● Exercise description
Retype, exactly as they appear below, the lines between the line holding "How do I perform: Click the timeline" and the line holding "The height and width of the screenshot is (770, 1000).", both ends included.

Stored data START

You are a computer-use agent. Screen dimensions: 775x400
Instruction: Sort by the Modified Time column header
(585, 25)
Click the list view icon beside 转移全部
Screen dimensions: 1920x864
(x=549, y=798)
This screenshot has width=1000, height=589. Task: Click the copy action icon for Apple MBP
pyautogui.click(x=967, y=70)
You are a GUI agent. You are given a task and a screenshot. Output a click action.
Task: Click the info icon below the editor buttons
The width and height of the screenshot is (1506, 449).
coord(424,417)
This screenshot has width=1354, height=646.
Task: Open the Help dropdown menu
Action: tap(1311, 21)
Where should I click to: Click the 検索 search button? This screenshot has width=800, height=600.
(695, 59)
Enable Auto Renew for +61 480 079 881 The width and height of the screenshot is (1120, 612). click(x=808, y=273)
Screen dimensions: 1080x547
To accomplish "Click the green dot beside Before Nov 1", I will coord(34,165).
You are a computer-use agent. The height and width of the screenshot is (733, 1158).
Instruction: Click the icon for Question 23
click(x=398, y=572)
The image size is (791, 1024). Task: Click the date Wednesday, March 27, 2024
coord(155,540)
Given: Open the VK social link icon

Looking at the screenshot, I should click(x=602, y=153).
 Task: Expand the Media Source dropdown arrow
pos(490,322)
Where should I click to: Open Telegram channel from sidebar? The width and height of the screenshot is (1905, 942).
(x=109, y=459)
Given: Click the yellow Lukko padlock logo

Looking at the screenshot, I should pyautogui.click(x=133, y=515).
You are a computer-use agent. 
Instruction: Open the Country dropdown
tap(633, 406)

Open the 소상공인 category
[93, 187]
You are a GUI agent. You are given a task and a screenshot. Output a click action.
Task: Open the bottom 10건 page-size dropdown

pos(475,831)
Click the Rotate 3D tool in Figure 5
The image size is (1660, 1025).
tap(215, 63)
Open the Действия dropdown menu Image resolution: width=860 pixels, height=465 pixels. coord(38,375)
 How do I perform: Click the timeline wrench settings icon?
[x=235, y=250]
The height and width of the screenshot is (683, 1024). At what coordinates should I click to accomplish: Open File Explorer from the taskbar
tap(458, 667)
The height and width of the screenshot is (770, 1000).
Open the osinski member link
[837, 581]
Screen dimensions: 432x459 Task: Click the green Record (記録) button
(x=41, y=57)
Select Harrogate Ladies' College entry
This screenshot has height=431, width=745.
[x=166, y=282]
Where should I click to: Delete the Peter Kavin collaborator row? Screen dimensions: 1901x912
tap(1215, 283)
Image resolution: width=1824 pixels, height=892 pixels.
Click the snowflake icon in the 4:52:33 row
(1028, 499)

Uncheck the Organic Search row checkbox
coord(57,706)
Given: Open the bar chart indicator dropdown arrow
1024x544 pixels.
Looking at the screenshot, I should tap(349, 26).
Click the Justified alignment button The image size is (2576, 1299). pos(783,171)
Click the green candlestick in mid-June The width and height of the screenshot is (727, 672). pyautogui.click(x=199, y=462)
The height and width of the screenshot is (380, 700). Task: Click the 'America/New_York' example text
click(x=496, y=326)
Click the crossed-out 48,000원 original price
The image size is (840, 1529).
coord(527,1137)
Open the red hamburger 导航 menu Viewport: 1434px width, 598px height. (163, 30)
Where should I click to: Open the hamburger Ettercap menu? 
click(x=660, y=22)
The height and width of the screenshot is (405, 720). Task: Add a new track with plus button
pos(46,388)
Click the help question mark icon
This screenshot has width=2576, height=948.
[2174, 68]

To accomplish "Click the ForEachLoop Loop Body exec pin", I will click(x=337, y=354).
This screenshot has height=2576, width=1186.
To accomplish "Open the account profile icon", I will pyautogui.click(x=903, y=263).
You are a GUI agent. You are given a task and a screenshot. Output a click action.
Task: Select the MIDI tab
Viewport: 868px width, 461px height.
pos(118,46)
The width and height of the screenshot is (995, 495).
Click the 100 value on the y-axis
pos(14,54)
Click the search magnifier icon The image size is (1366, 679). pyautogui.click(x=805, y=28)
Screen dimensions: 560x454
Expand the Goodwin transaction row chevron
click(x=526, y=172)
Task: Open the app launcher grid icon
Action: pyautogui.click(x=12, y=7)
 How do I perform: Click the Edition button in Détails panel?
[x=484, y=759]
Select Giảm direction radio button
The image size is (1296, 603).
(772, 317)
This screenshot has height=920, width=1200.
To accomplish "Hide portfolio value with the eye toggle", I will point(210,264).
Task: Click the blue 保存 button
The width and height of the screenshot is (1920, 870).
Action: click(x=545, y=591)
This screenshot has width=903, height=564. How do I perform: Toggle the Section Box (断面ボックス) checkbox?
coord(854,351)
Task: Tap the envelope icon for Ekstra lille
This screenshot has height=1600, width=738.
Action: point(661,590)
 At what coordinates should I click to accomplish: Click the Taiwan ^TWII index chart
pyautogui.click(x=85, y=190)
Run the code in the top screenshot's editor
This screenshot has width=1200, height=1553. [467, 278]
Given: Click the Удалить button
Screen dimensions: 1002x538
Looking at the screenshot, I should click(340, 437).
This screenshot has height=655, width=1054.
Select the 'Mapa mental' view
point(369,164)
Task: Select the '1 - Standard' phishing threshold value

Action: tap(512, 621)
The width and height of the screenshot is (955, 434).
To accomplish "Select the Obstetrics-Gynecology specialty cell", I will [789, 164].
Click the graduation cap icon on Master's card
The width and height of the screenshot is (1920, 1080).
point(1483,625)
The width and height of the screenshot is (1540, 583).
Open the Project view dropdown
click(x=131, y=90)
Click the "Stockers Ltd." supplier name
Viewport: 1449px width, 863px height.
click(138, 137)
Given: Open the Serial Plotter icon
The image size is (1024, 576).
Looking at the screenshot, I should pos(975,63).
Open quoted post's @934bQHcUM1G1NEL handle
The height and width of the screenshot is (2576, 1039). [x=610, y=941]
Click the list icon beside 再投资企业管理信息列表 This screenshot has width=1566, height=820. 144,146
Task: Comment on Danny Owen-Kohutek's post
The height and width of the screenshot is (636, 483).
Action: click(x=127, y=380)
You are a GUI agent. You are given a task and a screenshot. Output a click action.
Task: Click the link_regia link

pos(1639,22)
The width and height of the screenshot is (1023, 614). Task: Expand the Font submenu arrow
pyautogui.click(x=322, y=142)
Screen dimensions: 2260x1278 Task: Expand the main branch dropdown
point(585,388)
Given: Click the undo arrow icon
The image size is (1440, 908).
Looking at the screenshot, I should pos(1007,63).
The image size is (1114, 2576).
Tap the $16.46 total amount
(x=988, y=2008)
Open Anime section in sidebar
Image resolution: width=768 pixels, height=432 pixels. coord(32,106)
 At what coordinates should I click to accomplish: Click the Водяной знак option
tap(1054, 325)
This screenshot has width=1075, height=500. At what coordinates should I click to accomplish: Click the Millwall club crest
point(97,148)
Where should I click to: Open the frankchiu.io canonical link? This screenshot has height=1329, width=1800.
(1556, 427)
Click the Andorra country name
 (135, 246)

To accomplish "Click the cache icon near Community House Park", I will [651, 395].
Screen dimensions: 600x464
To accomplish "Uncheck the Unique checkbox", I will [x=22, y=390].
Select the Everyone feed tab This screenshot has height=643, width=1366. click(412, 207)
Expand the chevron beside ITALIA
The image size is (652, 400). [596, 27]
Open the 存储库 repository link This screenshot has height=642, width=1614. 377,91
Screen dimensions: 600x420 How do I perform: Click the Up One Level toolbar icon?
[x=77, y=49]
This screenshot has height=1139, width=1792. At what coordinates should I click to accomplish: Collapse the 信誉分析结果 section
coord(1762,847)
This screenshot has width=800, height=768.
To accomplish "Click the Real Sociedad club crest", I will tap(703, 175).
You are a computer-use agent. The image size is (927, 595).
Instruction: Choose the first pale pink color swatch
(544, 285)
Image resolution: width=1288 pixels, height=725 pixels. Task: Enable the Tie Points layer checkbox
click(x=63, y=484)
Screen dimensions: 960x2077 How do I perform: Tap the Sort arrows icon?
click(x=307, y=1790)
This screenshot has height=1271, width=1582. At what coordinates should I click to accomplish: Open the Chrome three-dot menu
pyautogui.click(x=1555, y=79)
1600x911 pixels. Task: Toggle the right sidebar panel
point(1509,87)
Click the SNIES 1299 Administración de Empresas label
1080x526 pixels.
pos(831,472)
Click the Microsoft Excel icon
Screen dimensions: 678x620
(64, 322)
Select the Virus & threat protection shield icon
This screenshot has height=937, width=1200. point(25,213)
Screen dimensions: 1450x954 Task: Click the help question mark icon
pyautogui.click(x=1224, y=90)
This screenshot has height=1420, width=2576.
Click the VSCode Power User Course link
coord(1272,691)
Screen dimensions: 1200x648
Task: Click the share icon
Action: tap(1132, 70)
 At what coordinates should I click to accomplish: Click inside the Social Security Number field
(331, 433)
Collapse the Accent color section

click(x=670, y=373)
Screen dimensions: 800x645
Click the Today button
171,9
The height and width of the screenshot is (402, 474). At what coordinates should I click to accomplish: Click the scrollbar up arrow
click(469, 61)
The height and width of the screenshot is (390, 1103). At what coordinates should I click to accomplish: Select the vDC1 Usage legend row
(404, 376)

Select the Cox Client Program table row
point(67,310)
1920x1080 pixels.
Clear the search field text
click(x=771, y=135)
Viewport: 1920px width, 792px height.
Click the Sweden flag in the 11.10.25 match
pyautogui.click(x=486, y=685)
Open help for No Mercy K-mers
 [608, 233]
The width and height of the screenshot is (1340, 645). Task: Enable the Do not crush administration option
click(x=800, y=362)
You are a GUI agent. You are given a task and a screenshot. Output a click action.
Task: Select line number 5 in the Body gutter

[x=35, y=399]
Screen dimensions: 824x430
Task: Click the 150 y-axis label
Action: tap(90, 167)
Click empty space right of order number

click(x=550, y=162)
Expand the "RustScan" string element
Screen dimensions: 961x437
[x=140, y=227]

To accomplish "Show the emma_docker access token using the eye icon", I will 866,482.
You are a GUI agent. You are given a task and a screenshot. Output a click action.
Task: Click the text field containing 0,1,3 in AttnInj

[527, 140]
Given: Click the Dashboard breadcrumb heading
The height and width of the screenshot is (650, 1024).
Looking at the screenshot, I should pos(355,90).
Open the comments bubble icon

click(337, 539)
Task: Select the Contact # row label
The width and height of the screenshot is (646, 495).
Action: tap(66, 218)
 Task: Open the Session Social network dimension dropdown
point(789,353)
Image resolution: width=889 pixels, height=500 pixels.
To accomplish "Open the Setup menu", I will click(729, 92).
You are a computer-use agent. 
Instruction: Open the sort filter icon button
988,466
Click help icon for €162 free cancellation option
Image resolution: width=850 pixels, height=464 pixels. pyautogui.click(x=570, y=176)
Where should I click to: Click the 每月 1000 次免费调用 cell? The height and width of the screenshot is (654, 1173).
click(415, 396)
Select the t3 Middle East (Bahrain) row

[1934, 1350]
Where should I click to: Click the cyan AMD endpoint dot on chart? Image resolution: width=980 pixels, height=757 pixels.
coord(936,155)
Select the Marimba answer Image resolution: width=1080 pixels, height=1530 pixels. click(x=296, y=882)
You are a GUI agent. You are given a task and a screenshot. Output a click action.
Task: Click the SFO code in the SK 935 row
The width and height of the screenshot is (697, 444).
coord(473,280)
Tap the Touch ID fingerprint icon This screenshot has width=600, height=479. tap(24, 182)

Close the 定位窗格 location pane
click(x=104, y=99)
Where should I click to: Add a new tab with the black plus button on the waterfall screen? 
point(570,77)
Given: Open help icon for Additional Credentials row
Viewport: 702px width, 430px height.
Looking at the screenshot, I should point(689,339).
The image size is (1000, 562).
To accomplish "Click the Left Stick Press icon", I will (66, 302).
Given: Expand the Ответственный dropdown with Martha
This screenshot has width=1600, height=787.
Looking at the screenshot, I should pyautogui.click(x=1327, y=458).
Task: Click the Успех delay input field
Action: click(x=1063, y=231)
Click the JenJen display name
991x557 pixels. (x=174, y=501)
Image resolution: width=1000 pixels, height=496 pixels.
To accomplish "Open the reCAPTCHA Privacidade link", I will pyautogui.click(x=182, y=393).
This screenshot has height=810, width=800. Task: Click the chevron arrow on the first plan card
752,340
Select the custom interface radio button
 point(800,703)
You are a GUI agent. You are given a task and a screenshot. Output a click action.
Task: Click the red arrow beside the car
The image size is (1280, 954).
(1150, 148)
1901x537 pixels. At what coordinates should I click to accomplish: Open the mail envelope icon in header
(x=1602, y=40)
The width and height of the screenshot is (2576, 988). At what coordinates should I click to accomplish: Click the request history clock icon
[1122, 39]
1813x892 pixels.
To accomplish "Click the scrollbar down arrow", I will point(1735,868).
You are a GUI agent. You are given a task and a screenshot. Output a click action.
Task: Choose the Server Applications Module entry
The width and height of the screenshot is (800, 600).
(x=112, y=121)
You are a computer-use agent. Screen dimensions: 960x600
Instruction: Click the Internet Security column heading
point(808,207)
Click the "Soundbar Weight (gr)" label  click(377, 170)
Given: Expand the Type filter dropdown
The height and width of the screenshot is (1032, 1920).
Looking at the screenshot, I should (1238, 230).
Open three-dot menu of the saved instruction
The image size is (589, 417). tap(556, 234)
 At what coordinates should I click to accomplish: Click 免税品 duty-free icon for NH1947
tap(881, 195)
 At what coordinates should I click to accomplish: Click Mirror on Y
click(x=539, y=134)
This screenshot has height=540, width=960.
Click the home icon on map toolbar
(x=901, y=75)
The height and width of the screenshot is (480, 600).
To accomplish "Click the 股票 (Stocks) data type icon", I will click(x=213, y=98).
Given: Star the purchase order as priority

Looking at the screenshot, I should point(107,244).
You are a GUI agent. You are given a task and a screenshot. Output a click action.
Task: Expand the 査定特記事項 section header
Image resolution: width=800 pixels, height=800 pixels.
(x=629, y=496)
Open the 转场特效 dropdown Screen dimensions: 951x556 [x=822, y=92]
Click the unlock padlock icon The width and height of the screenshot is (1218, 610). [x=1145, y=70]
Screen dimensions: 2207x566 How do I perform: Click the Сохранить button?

Stored data END

● Response box
 How do I perform: Click the timeline wrench settings icon?
[x=235, y=250]
The height and width of the screenshot is (683, 1024). At what coordinates should I click to accomplish: Open File Explorer from the taskbar
tap(458, 667)
The height and width of the screenshot is (770, 1000).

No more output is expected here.